▶ Prompt
Go through the records and transcribe them exactly, passing over any picture.

Material for the task START

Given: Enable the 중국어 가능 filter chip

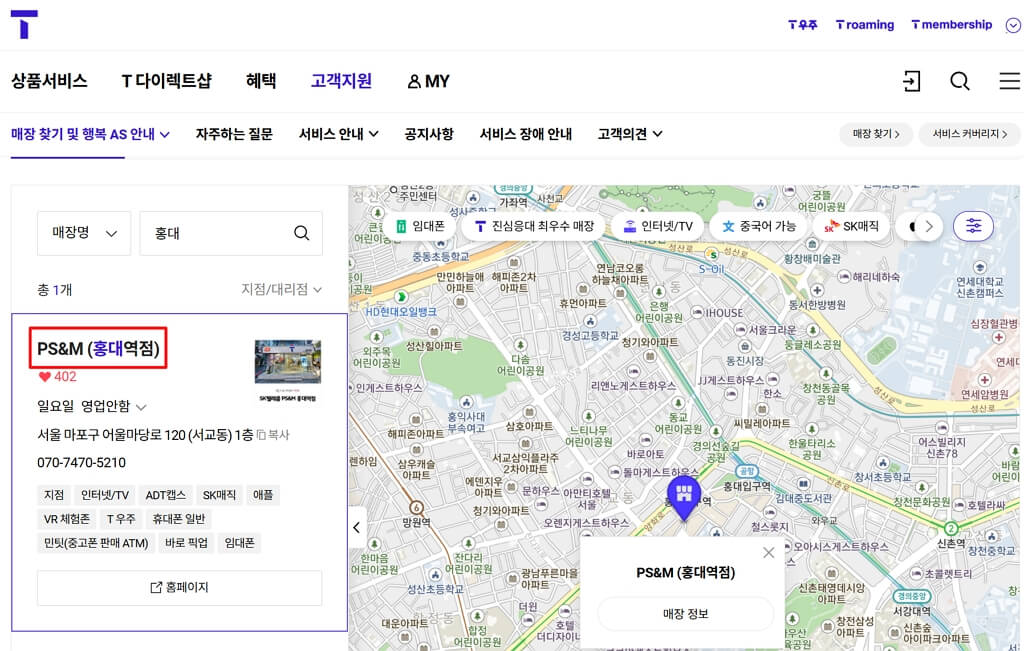Looking at the screenshot, I should coord(758,227).
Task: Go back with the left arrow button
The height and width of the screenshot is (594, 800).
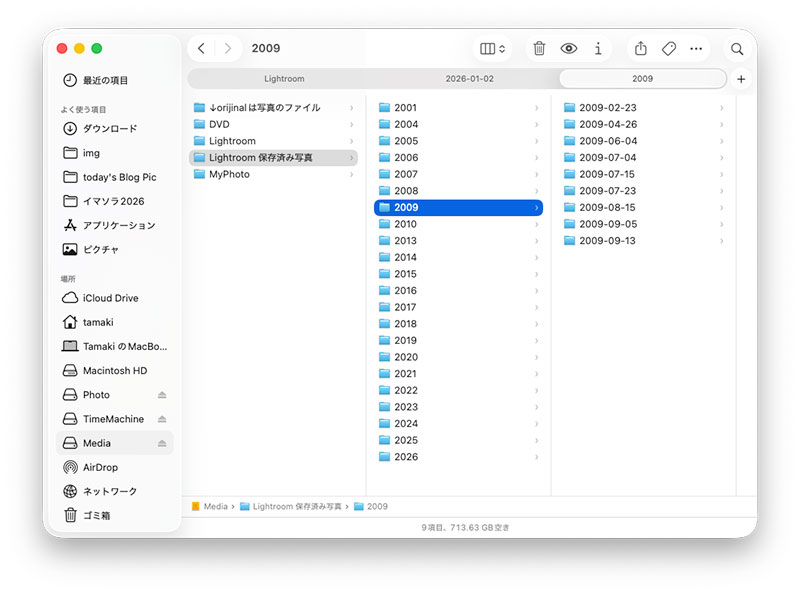Action: pyautogui.click(x=202, y=48)
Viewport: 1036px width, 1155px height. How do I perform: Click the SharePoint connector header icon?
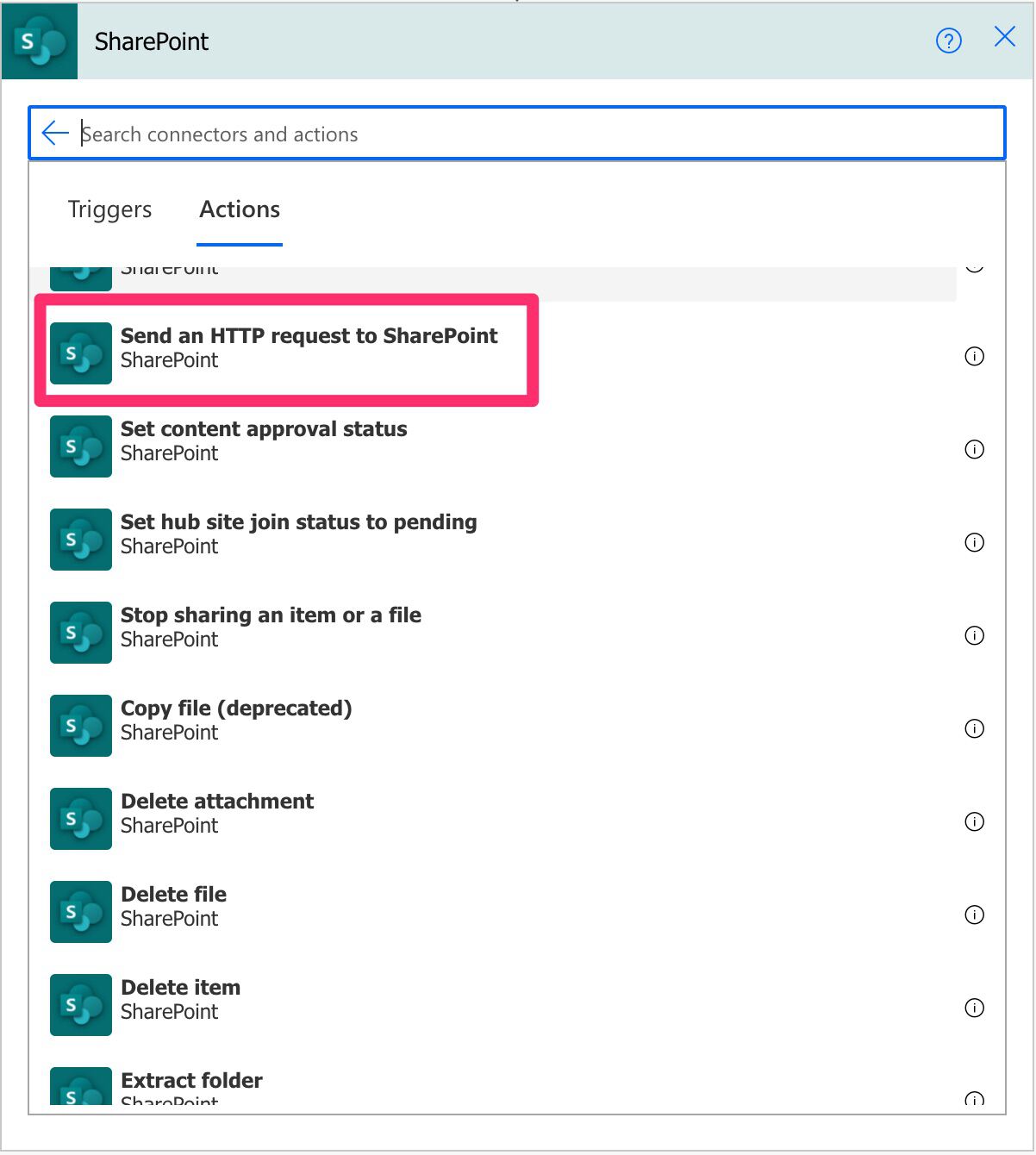[x=39, y=41]
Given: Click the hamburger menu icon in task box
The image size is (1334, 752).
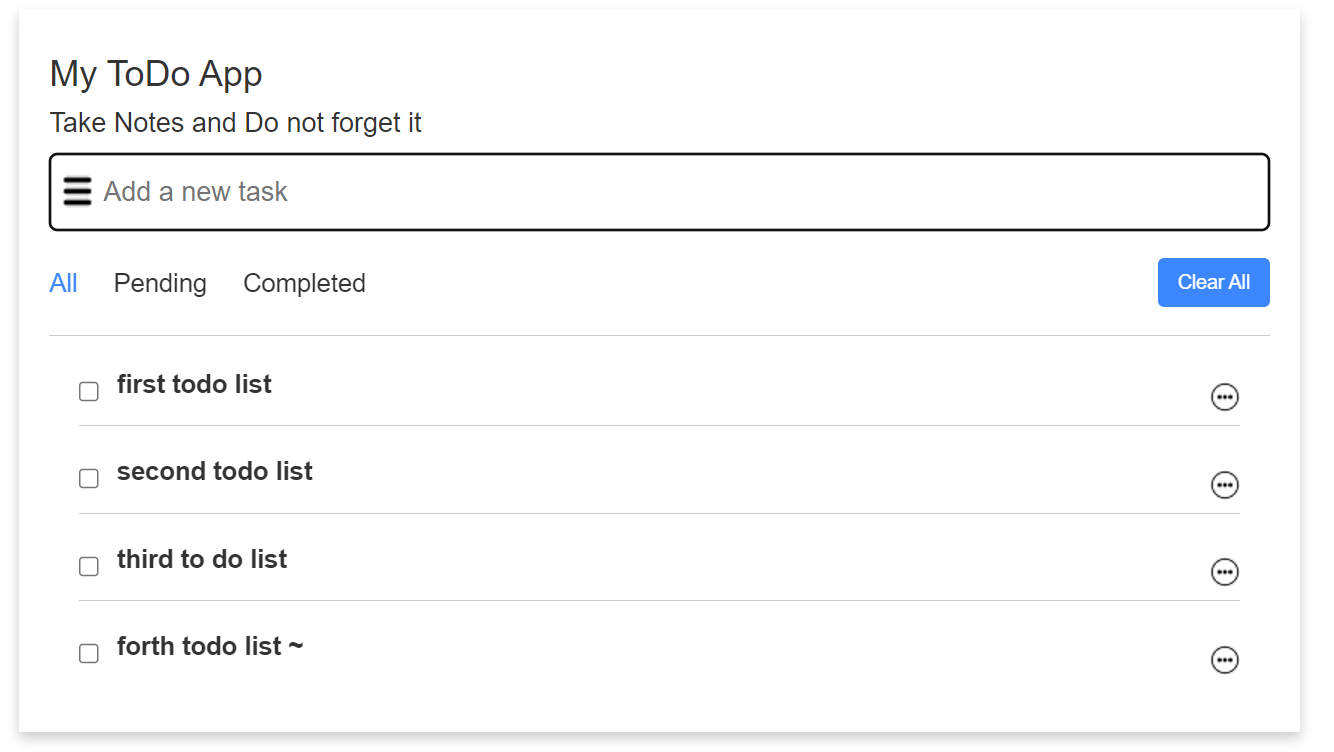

Material for the task END

▶ Expected answer
Given: Enable the 중국어 가능 filter chip

Looking at the screenshot, I should coord(758,227).
Task: Go back with the left arrow button
The height and width of the screenshot is (594, 800).
Action: pyautogui.click(x=202, y=48)
Viewport: 1036px width, 1155px height. How do I perform: Click the SharePoint connector header icon?
[x=39, y=41]
Given: Click the hamburger menu icon in task box
The image size is (1334, 752).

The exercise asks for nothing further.